PRC survey confirms ideological failure of secularism in Southeast Asia

Crescent International

Image Source - Pixbay Free Content

The recently-published Pew Research Center’s survey (September 12) titled Buddhism, Islam and Religious Pluralism in South and Southeast Asia once again highlights the failure of ideological wars against Islam.

The survey merely confirms the regenerative power of Islam, even if that was not the survey’s intention.

Those familiar with the historical background of Muslim countries in Southeast Asia, know that the region experienced intense ideological conflict during the period from 1960s to 1980s.

Communist insurgencies, often backed by China and the USSR, battled US supported groups for political and ideological dominance of the region.

Throughout the Cold War era, Indonesia in particular, experienced the presence of hard core pro-Soviet and pro-western forces among its ruling elite and the broader society.
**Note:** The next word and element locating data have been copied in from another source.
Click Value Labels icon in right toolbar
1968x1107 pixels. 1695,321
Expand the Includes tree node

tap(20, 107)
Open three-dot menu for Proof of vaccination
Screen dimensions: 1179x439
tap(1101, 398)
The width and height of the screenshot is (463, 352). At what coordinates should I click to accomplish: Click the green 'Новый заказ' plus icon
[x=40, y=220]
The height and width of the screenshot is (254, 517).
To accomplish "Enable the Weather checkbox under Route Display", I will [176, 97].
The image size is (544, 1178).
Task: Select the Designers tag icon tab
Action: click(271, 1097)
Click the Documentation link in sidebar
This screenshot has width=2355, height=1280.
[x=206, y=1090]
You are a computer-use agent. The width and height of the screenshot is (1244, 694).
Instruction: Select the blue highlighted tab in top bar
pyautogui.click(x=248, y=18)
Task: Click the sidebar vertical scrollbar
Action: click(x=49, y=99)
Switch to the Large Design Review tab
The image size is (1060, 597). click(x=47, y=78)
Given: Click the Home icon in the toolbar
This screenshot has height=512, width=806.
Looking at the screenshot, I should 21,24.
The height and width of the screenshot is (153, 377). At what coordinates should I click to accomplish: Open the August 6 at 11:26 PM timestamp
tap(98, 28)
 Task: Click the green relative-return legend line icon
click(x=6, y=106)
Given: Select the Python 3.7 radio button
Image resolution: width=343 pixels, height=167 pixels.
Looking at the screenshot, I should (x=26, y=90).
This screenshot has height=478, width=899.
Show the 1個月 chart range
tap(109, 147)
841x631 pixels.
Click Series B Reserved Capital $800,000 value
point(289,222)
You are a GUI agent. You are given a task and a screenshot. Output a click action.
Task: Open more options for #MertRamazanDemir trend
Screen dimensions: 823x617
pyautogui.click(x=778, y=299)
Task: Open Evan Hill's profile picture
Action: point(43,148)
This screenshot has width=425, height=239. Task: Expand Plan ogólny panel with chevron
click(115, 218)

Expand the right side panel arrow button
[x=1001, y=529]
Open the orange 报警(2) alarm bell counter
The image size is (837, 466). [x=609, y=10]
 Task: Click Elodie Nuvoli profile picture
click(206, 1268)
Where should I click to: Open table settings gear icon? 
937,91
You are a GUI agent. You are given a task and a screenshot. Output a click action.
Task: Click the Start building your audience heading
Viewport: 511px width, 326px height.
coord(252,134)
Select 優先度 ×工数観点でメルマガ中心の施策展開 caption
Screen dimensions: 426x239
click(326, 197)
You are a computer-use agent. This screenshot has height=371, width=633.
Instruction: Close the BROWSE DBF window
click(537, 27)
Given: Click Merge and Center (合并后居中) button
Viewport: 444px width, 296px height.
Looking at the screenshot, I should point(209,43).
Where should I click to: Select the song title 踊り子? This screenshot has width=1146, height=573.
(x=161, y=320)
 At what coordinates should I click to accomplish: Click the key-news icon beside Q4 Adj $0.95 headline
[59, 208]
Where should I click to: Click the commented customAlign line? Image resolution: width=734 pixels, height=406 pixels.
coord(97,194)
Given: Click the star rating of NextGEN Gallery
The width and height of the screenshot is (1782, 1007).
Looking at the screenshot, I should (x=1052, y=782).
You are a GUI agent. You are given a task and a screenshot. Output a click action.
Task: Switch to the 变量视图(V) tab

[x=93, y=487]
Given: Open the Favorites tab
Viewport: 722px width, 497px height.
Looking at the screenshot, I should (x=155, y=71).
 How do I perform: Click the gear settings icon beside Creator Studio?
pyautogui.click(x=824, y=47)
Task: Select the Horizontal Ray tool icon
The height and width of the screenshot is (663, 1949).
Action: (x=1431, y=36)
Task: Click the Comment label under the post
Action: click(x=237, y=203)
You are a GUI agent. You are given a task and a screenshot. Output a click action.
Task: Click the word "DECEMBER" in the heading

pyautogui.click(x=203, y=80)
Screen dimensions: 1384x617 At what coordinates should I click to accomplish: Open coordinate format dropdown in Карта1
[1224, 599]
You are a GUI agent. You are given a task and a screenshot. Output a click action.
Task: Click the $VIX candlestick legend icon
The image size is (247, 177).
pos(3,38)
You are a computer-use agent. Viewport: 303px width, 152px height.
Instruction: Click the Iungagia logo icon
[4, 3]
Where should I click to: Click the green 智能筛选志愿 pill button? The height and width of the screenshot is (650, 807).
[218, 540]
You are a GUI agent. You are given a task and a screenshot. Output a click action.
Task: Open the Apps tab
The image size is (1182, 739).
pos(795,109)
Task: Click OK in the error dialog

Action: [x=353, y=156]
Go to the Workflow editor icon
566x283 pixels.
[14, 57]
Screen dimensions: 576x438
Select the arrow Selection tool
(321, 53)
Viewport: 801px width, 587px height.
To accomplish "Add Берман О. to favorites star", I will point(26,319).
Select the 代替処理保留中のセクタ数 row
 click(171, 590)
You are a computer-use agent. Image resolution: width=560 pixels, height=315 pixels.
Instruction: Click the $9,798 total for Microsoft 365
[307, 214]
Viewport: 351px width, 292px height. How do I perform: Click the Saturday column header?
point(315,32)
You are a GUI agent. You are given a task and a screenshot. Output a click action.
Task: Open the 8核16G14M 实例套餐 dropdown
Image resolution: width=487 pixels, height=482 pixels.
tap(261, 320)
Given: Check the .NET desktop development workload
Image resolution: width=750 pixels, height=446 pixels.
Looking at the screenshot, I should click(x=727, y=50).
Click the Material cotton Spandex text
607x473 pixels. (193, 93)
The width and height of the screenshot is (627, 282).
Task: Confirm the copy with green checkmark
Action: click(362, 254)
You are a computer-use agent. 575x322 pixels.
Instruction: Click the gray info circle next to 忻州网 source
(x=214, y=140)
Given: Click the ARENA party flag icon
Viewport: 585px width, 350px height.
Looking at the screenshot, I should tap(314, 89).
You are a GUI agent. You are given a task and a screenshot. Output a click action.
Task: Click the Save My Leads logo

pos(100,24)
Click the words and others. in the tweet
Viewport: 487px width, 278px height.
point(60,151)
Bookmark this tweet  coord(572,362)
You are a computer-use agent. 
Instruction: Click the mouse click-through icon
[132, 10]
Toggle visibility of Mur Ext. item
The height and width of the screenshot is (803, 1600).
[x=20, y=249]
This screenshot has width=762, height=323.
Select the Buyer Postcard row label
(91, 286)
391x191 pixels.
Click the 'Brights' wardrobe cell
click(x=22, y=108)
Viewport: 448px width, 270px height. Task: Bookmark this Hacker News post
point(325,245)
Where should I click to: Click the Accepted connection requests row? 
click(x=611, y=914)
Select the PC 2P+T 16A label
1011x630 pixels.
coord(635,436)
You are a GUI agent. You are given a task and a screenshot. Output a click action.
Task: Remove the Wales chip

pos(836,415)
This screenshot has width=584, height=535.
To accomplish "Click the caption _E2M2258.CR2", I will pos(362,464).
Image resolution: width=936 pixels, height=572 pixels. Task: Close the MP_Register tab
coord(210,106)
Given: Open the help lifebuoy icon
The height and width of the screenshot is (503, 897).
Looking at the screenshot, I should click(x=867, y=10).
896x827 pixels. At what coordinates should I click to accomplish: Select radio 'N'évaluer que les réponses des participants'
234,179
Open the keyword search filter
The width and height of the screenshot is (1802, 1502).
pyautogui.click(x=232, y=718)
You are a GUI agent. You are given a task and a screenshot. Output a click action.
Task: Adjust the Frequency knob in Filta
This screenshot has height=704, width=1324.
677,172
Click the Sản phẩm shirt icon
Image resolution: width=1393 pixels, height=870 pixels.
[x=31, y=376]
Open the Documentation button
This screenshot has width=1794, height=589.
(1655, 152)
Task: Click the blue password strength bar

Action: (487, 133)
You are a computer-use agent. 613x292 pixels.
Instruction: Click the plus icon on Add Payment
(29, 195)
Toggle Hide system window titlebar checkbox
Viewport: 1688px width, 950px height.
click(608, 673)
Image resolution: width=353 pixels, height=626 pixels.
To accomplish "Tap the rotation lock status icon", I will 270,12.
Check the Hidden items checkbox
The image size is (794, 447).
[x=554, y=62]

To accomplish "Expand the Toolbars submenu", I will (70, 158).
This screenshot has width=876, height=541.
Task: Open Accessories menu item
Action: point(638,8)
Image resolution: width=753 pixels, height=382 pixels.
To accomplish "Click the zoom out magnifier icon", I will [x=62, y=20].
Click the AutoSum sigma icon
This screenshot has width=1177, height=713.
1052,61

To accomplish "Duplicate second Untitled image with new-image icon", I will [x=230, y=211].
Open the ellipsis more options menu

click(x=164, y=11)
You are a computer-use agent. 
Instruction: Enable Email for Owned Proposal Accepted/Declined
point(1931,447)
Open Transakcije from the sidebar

This dynamic exposed Indonesia to staunchly pro-leftist and pro-capitalist soft power and intellectual narratives.

During the Cold War, much of the Muslim world was recovering from direct colonial rule and entering the period of neo-colonialism.

Islamic forces in Indonesia and Malaysia were marginal and had little or no political impact in society.

They were mostly used by the US led blocs as leverages against communist expansion in the region.

Considering that 11 years after the end of the Cold War, the US launched its war of terror, trying to undermine Islamic revival worldwide in a systematic manner, the results of the recent survey by PRC are somewhat encouraging.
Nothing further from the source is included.